> **Stated task**
Copy out the entire listing below word for word, keeping every line in its original order.

----

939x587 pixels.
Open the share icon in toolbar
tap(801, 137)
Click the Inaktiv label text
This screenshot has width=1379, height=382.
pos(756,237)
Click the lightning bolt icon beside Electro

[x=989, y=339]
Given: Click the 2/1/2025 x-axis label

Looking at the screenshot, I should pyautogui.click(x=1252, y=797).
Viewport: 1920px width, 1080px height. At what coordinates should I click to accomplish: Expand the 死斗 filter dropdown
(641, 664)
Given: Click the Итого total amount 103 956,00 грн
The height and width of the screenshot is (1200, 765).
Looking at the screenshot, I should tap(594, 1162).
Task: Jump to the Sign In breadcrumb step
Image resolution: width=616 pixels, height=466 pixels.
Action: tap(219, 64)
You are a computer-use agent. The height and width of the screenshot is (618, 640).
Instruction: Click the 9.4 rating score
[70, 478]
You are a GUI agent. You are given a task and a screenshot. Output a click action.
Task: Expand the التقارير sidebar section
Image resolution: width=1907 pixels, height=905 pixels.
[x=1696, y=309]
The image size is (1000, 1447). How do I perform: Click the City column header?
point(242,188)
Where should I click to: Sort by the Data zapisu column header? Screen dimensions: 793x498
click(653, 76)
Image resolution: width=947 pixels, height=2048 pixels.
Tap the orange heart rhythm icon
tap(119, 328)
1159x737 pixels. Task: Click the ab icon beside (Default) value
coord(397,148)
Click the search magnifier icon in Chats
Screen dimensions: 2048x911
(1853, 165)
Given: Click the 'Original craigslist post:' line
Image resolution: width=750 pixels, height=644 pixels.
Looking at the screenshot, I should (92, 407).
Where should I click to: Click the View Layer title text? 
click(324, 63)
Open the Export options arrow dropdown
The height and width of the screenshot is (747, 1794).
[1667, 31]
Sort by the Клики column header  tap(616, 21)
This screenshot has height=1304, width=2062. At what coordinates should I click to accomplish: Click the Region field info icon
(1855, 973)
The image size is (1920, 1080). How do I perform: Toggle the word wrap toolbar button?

----

> **Written solution**
939x587 pixels.
Open the share icon in toolbar
tap(801, 137)
Click the Inaktiv label text
This screenshot has width=1379, height=382.
pos(756,237)
Click the lightning bolt icon beside Electro

[x=989, y=339]
Given: Click the 2/1/2025 x-axis label

Looking at the screenshot, I should pyautogui.click(x=1252, y=797).
Viewport: 1920px width, 1080px height. At what coordinates should I click to accomplish: Expand the 死斗 filter dropdown
(641, 664)
Given: Click the Итого total amount 103 956,00 грн
The height and width of the screenshot is (1200, 765).
Looking at the screenshot, I should tap(594, 1162).
Task: Jump to the Sign In breadcrumb step
Image resolution: width=616 pixels, height=466 pixels.
Action: tap(219, 64)
You are a computer-use agent. The height and width of the screenshot is (618, 640).
Instruction: Click the 9.4 rating score
[70, 478]
You are a GUI agent. You are given a task and a screenshot. Output a click action.
Task: Expand the التقارير sidebar section
Image resolution: width=1907 pixels, height=905 pixels.
[x=1696, y=309]
The image size is (1000, 1447). How do I perform: Click the City column header?
point(242,188)
Where should I click to: Sort by the Data zapisu column header? Screen dimensions: 793x498
click(653, 76)
Image resolution: width=947 pixels, height=2048 pixels.
Tap the orange heart rhythm icon
tap(119, 328)
1159x737 pixels. Task: Click the ab icon beside (Default) value
coord(397,148)
Click the search magnifier icon in Chats
Screen dimensions: 2048x911
(1853, 165)
Given: Click the 'Original craigslist post:' line
Image resolution: width=750 pixels, height=644 pixels.
Looking at the screenshot, I should (92, 407).
Where should I click to: Click the View Layer title text? 
click(324, 63)
Open the Export options arrow dropdown
The height and width of the screenshot is (747, 1794).
[1667, 31]
Sort by the Клики column header  tap(616, 21)
This screenshot has height=1304, width=2062. At what coordinates should I click to accomplish: Click the Region field info icon
(1855, 973)
The image size is (1920, 1080). How do I perform: Toggle the word wrap toolbar button?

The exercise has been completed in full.